Hooray: Obama administration sells more drilling plots in the Gulf

Congratulations to Chevron, the highest bidder in an auction this morning for the right to drill in several plots in the western Gulf of Mexico. BP, as you may have heard, was ineligible to win, because a rig on one of their plots blew up a few years ago.

From Reuters:

Chevron’s highest bid of $17.2 million was for a tract about 140 miles (225.3 km) south of Galveston, Texas. …

Chevron also submitted the top sum of high bids at $56 million, followed by ConocoPhillips at $51.7 million, BHP Billiton at $14.5 million and Exxon Mobil Corp at $5.9 million.
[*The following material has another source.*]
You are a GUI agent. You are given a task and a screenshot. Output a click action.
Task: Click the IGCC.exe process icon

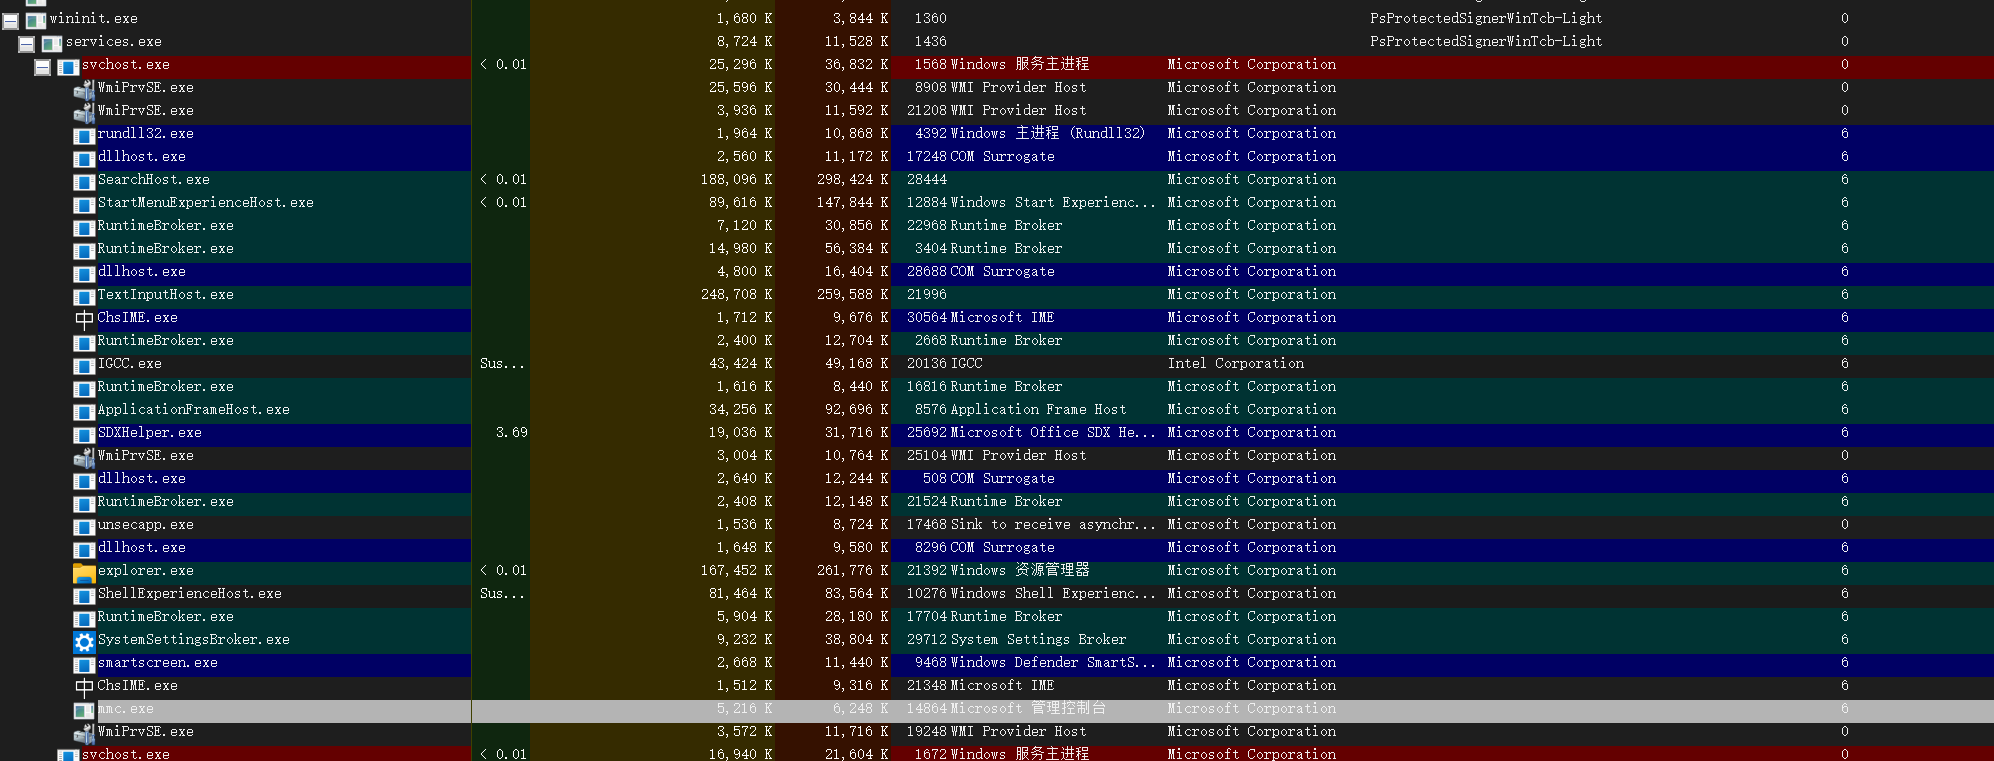click(84, 365)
Simmons & Company International said in a note to investors on Wednesday that the 116 tracts that received bids were 3 percent of those offered. The last western Gulf lease sale in December 2011 garnered bids on 5 percent of tracts offered.

The government offered 3,873 blocks in total, about one-third of which were in deep water. (Next March, there will be an auction for tracts in the central Gulf.) The $56 million in bids Chevron offered today is even larger than its other recent investment: $4 million during the most recent political cycle.

The auction was held in New Orleans’ Mercedes-Benz Superdome, the stadium that famously hosted thousands of displaced residents in the aftermath of Hurricane Katrina. The Superdome is about 100 miles northwest of the where the Deepwater Horizon disaster occurred. Which is why we’re suggesting the following informal name for the auction: the Mercedes-Katrina-Deepwater Oil Drilling Sale. Please use this nomenclature in any future communication.

To get to the drilling-plot auction, head northwest from this location.